Africa visit extremely productive, says Naidu
Zimbabwe: Vice President M Venkaiah Naidu Tuesday said his three-nation Africa visit was "extremely productive" and has taken the India-Africa relations to next level by reinforcing existing ties and forging cooperation in new areas.
Naidu returned to New Delhi this morning after his six-day visit of Botswana, Zimbabwe and Malawi.
"In the last four and a half years of this government, 29 visits to Africa have taken place at the level of president, vice president and prime minister. This is truly unprecedented," Naidu told media on board the special Air India aircraft.
India gives high priority to relations with Africa, Naidu said.
"You are aware of the high priority government gives to our relations with Africa. In fact, Prime Minister Narendra Modi recently set out 10 guiding principles to enhance our engagement with Africa. My visit to these three countries was in this context," he said, adding that the tour was "extremely productive".
Naidu said his tour was the first high-level visit to these three countries after a significant gap. "In fact, in Zimbabwe, it was after 21 years and the president of Zimbabwe was appreciative that I visited the country soon after his election as the president," he added.

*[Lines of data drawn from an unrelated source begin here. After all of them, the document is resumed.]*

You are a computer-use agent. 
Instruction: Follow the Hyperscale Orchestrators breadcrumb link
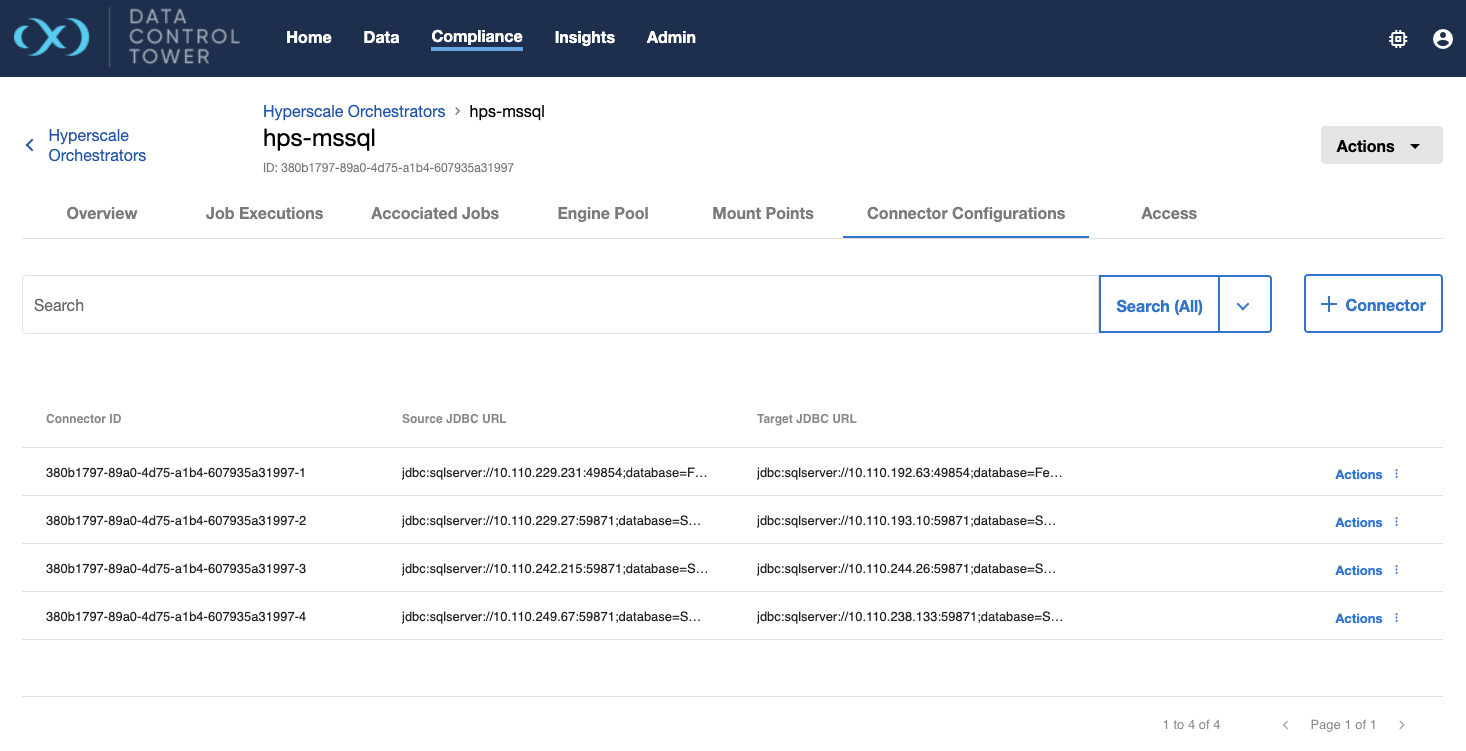354,111
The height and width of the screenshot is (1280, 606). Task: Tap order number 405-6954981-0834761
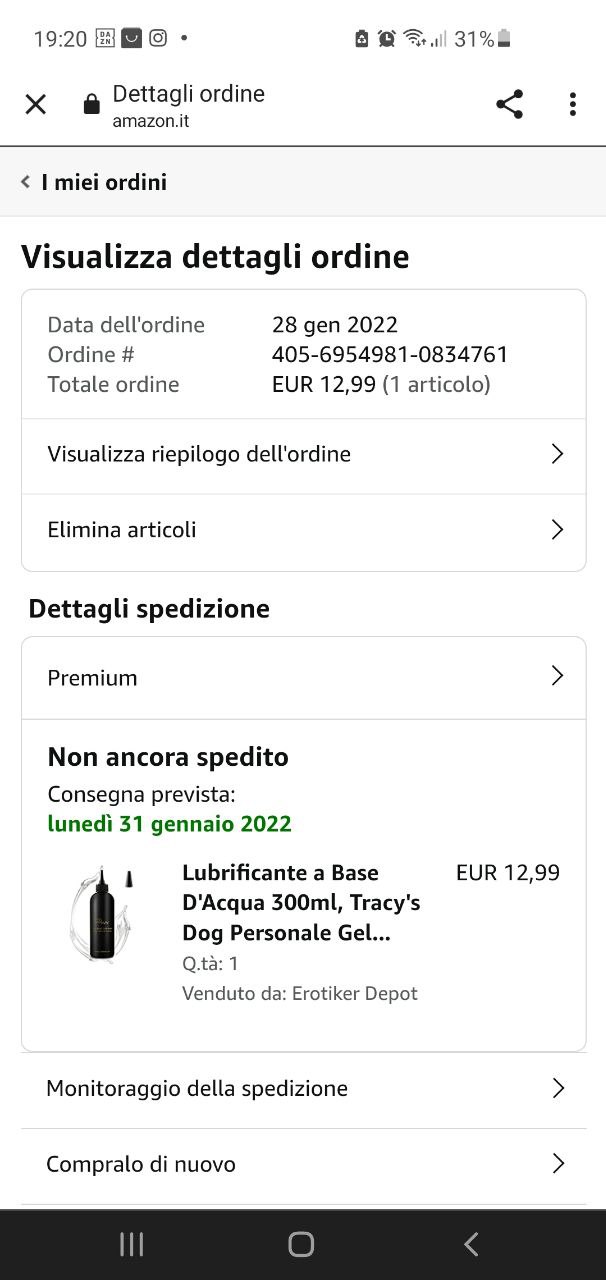click(390, 354)
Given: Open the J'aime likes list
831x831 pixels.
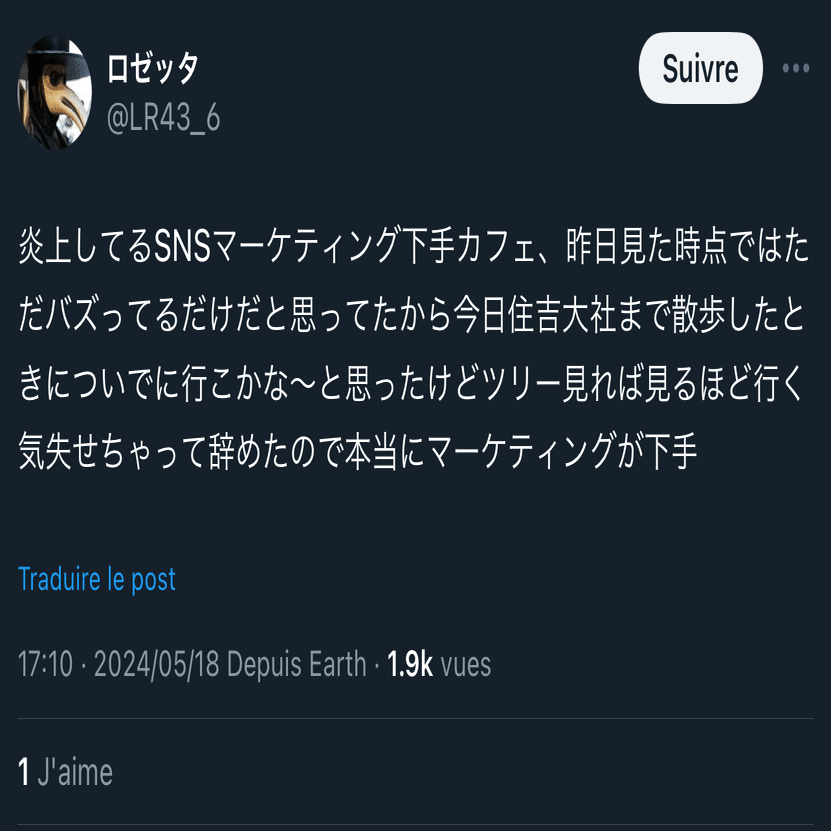Looking at the screenshot, I should point(75,772).
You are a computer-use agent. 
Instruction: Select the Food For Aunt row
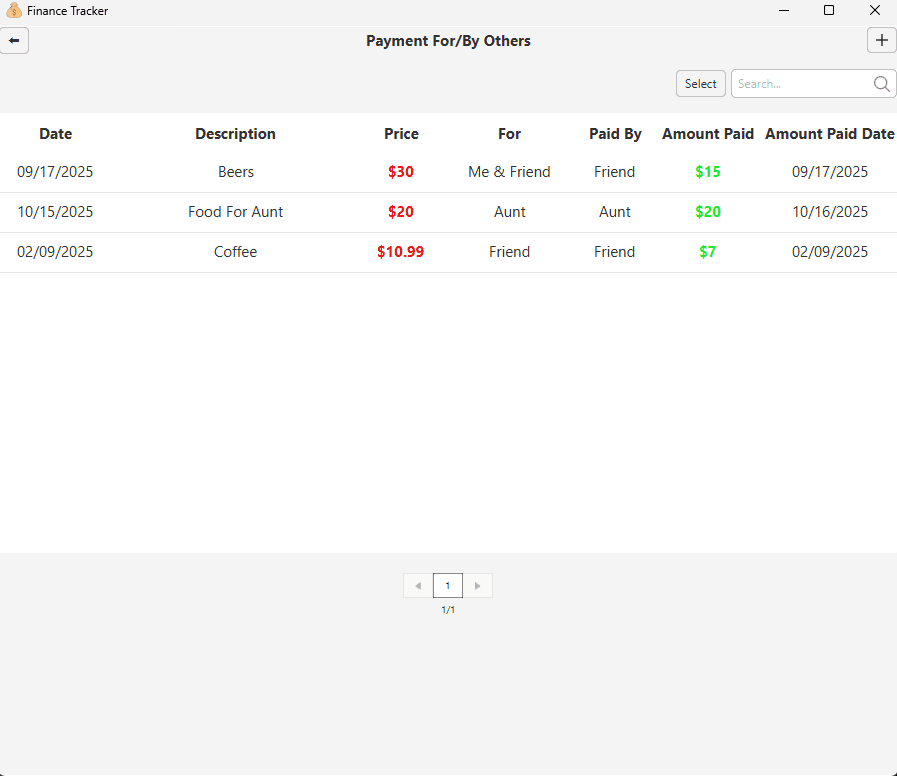236,212
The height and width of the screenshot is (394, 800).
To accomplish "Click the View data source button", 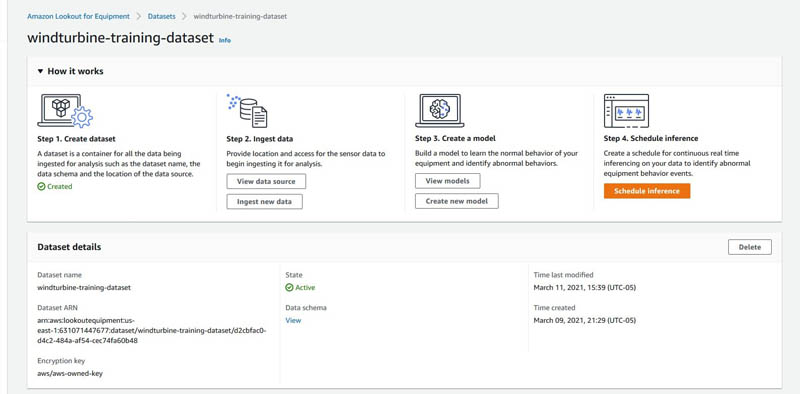I will click(266, 181).
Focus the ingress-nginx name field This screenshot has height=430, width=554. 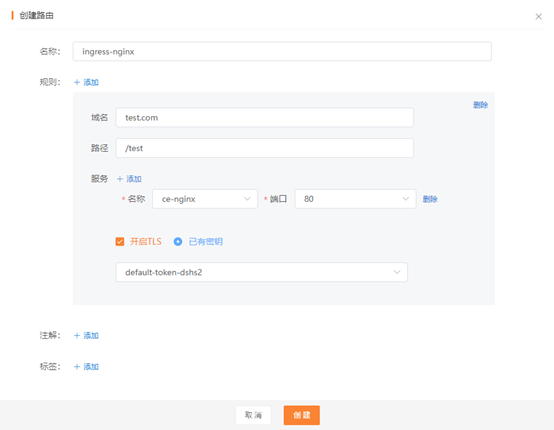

"The leadership of these countries received me with great warmth. The president of Botswana flew back from his visit to Mozambique to meet me at the airport on his arrival. The President of Zimbabwe spent more than an hour with me to discuss various issues of mutual interest. The Malawi president was himself my host and even hosted a vegetarian luncheon banquet in my honour where the First Lady was also present. These were special gestures shown to me," he said.
India and the three African countries share similar values, common bonds of democracy and shared history of colonialism, he said.
"My visit was to build on these strong foundations and take our relations to next level by reinforcing existing ties and forging relationship in new areas," he said.
"The outcome of my visit clearly indicates that this has been achieved. These are also countries which India has strongly supported in their socio-economic development. This was unequivocally acknowledged by all the three presidents," he said.
The president of Zimbabwe "openly thanked India" for standing by them during their period of isolation, he said.
At the India-Africa Summit III, India had agreed to extend Lines of Credit to Africa of USD 10 billion over 5 years in addition to USD 600 million as grant, he said.
"During my visit, I made substantial commitment to them on development partnership and assistance. Major commitments made includes, inter-alia, USD 350 million for projects in Zimbabwe and USD 220 million of Lines of Credit for water supply projects in Malawi and setting up of the Mahatma Gandhi Convention Centre in Zimbabwe and Malawi as grant assistance," Naidu said.
"The president of Malawi specifically asked our assistance for skills development which I readily agreed to. I invited all of them to participate actively in the tele-education and tele-medicine project India has launched recently across Africa," he said.
"India will also be gifting one lakh NCERT school textbooks for classes 8 to 12 in Malawi, he said.
During his Africa visit, there were discussions on encouraging engagement, especially in the areas of agriculture, health, pharmaceuticals, ICT, minerals and mining, diamond trading, railways and infrastructure and logistics, Naidu said.
"All the three leaders were appreciative of the role the Indian private sector was playing in investing in their respective countries and contributing to their development," he said.
Minerals, especially rare earth minerals and their trading came in for specific discussion since all these three countries are rich in minerals including uranium, copper, nickel etc, he said.
"We signed an MoU with Malawi on providing capacity building in nuclear energy regulatory framework, and its protection, safety etc. keeping in mind the rich deposits of uranium and rare earth minerals in Malawi. We also signed an MoU on geology, mining and minerals with Zimbabwe. Direct trading in raw diamonds was also discussed with Botswana and Zimbabwe," he said.
The three countries were "deeply appreciative" of medical services in India as well as the services being rendered by India's private sector hospitals in their respective countries and the ever-increasing need for Indian pharmaceuticals products, Naidu said.
Agriculture was another area of focus during the visit, he said.
"We are setting up the India-Africa Institute for Agriculture and Rural Development in Malawi which will cater to Africa on training and capacity building," he said. "We also agreed to import mangoes from Malawi as a special gesture," he added.
Defence cooperation is another area where there is promise of greater cooperation with these three countries, Naidu said.
"We have been able to successfully conclude negotiations during my visit for sending Indian army training team to Botswana, with whom we have had close defence relations since 1978," he said.
On his meetings with the Indian community in all the three countries, Naidu said he is happy to say that the Indian diaspora and NRIs in these countries are playing an important role in their economic development and are highly regarded by their leadership for their industry and hardwork.